Example: CUDA 12.1 → NVIDIA driver version ≥ 525.x
Pinning prevents incompatibility issues when updating containers or nodes.
3. Separate Training and Inference Clusters:
Training workloads: Long-running, GPU-intensive, batch-oriented
Inference workloads: Latency-sensitive, smaller GPU usage
Running them on separate clusters or node pools avoids resource contention and improves predictability.
4. Use Node Labels and Taints for GPU Nodes:
- Labels: Tag nodes with gpu=true for GPU workloads
- Taints: Prevent non-GPU workloads from being scheduled on GPU nodes
- Tolerations: Allow GPU pods to run on tainted nodes
This ensures proper scheduling, avoids accidental GPU resource usage, and improves cluster organization.
19. Provider-Specific Considerations for GPU VMs
When choosing GPU VMs from cloud providers, several factors can impact performance, cost, and reliability.
1. GPU Availability by Region:
Certain GPU models (A100, V100, T4, etc.) may be limited in specific regions. Check availability before provisioning. Multi-region deployments may be required for redundancy.
2. Network Bandwidth Limits:
Distributed AI training often requires high-speed inter-node communication. Network performance may vary by region or VM type. Consider VMs with enhanced networking for multi-GPU or multi-node setups.
3. Storage Performance:
Large datasets require fast read/write speeds. Use SSDs or NVMe storage for training datasets. Slow storage can bottleneck GPU throughput.
4. SLA and Uptime Implications:
Review provider SLAs for GPU VMs. Spot or preemptible instances may not guarantee uptime. Production inference workloads require stable, high-availability GPU instances.
Conclusion: When to Use Containers and Kubernetes on GPU VMs
Containers and Kubernetes provide flexibility, scalability, and efficient resource management for GPU workloads. However, they are not always the best choice.
Ideal Workloads
- AI/ML training with multiple GPUs
- Distributed deep learning workloads
- Batch inference pipelines
- Multi-tenant GPU clusters with shared resources
Kubernetes excels at scheduling, autoscaling, and managing GPU resources across nodes.
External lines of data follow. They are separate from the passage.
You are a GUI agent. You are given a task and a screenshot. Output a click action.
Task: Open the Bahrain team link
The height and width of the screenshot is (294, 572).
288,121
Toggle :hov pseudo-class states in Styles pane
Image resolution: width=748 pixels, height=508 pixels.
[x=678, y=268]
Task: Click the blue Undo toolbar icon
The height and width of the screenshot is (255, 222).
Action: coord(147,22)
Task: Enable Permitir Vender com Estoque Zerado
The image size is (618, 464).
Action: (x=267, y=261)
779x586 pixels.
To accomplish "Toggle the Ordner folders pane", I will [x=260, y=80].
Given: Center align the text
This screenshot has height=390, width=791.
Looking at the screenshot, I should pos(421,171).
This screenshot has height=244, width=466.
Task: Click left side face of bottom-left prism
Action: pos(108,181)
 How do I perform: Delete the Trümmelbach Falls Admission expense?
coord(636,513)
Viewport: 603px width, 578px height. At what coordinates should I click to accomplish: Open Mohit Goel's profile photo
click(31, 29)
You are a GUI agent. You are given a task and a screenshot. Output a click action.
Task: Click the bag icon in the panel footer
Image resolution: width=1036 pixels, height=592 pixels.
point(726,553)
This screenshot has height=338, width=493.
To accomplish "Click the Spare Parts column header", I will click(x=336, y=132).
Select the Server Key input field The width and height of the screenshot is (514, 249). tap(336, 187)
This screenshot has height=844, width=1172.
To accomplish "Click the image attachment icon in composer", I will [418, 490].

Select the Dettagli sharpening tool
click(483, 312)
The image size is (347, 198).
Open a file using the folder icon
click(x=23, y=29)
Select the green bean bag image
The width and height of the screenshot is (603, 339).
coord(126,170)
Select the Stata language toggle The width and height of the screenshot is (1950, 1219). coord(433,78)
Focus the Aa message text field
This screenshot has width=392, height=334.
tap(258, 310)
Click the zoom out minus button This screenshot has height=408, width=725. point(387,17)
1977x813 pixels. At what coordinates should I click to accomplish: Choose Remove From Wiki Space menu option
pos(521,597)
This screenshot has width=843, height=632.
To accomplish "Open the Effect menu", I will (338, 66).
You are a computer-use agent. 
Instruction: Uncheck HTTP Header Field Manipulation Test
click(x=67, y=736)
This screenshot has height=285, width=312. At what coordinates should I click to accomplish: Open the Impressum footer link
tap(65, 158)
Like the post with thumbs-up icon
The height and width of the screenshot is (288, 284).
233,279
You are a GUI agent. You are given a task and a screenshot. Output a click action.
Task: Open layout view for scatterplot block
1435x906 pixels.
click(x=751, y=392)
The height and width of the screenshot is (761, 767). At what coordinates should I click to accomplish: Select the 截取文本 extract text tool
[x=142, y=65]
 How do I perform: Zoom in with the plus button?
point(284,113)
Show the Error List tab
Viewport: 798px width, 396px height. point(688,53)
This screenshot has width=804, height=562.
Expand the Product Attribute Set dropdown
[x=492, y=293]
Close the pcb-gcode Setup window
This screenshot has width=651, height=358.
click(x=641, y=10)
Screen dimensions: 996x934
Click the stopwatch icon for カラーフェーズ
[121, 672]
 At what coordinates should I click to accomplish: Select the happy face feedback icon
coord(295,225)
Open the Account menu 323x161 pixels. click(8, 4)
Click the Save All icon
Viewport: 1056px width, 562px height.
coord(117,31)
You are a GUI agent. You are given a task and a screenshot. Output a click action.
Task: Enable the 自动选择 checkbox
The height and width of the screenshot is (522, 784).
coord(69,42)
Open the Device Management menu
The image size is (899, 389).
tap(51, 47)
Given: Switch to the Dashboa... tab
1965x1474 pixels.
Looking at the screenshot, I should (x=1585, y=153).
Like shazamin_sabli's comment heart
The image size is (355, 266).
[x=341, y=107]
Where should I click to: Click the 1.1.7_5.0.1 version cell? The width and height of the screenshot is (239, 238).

When Simpler Setups Are Better
- Small-scale or single-GPU workloads
- Development or experimental projects
- Applications that do not require autoscaling or multi-node orchestration
For these cases, a single GPU VM with Docker may be simpler and faster to manage.
Future Trends
- Serverless GPUs: Pay-per-use GPU services for short-lived workloads
- Managed AI platforms: Platforms that handle scaling, GPU management, and monitoring automatically
- GPU virtualization and sharing improvements: More efficient utilization of GPU clusters in multi-tenant environments
Containers and Kubernetes on GPU VMs are powerful for modern AI workloads, but choosing the right level of complexity depends on your project’s scale, performance needs, and cost considerations.
This completes a detailed guide on deploying GPU workloads using containers and Kubernetes, from setup to monitoring, optimization, and production best practices.